Dan apa yang terjadi pada generasi sisanya dari bangsa ini, para eksponen generasi X dan sebelumnya? Bukannya menjadi pasukan pengawal atau pemberi modal-baik modal sosial, kultural, politis, maupun yuridis-yang memproteksi atau melindungi penjelajahan penuh tantangan kaum milenial itu, kita justru memundakkan gelembung karung optimisme pada langkah mereka yang sudah berat itu.
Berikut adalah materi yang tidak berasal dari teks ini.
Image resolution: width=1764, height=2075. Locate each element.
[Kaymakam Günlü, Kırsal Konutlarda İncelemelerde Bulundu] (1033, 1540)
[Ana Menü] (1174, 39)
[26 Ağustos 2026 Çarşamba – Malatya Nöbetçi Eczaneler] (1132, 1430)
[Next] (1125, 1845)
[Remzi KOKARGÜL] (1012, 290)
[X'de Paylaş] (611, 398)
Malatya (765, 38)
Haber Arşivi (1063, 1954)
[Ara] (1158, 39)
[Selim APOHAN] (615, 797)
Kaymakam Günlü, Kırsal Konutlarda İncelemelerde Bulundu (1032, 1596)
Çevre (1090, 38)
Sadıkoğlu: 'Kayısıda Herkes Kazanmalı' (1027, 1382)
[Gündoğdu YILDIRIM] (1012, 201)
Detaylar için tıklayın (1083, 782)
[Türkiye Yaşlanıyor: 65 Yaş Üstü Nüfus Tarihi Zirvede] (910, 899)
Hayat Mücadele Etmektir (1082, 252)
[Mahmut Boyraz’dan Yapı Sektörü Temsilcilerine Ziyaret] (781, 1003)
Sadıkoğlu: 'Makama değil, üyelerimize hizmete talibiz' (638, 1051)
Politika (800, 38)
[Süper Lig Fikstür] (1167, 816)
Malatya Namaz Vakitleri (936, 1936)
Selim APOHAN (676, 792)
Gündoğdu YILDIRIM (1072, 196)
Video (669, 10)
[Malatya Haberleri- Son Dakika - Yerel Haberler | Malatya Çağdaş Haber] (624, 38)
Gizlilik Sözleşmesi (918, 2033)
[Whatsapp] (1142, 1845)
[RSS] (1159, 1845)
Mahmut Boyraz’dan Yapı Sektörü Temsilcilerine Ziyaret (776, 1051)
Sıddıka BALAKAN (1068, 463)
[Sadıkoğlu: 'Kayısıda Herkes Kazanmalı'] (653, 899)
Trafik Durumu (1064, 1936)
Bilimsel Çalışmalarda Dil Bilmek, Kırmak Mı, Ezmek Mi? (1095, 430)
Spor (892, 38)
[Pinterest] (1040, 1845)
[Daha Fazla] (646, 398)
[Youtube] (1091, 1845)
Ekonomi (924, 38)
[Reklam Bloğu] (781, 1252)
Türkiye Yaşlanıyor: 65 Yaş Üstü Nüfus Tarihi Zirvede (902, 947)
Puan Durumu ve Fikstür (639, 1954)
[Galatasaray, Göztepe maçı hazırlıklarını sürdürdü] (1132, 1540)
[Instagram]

Ini akan menjadi tidak hanya kesesatan (fallacy) bagi para penanggung jawab negeri ini, tetapi juga menjadi dosa besar karena sesungguhnya dengan itu kita telah memperkuat ancaman atau membuat sumbu bom waktu itu kian pendek: meledakkan katastrofi generasi milenial kita.

Maka, berhentilah kita bercanda dengan senyum-senyum penuh dusta itu. Marilah bekerja keras untuk kaum milenial itu, bukan sebaliknya, mendesak mereka bekerja keras untuk rasa nyaman kita. Rasa nyaman koruptif yang mengorosi justru bangunan kebangsaan kita.